En vue de ces consultations, la Commission des droits de la personne a préparé un document contenant les témoignages de 150 jeunes de minorités visibles, de leurs parents et de représentants de divers organismes. Les policiers sont particulièrement mis en cause, mais pas seulement eux: les services de protection de la jeunesse, des enseignants et des agents de sécurité sont aussi montrés du doigt.

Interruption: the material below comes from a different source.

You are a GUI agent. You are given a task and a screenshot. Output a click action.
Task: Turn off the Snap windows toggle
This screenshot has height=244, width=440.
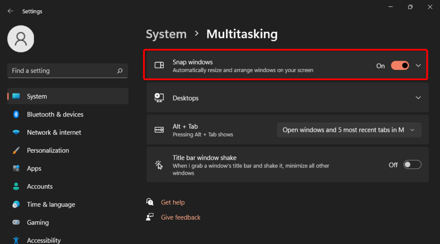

Emerson Douyon, membre de la Commission des droits de la personne et professeur honoraire de criminologie à l'UQAM, fait observer qu'il n'est pas nécessaire d'être jeune ou habillé en «yo» pour être embêté. Il évoque trois incidents qui l'ont touché personnellement. Une fois où, dans un musée de Montréal, on lui a demandé de montrer son billet bien après l'entrée. À lui, et à aucun Blanc autour de lui. Il y a aussi eu cette fois, il y a plusieurs années, où un agent de sécurité à la basilique Notre-Dame avait fait preuve du même zèle à l'entracte d'un concert de musique classique. Il y a enfin eu cet épisode où, à Mont-Royal, un policier lui a demandé ses papiers sans raison aucune. Tout cela date d'il y a quelques années, mais M. Douyon note que, à entendre les nombreux témoignages similaires d'Haïtiens de sa connaissance, il est clair que ces pratiques sont toujours répandues.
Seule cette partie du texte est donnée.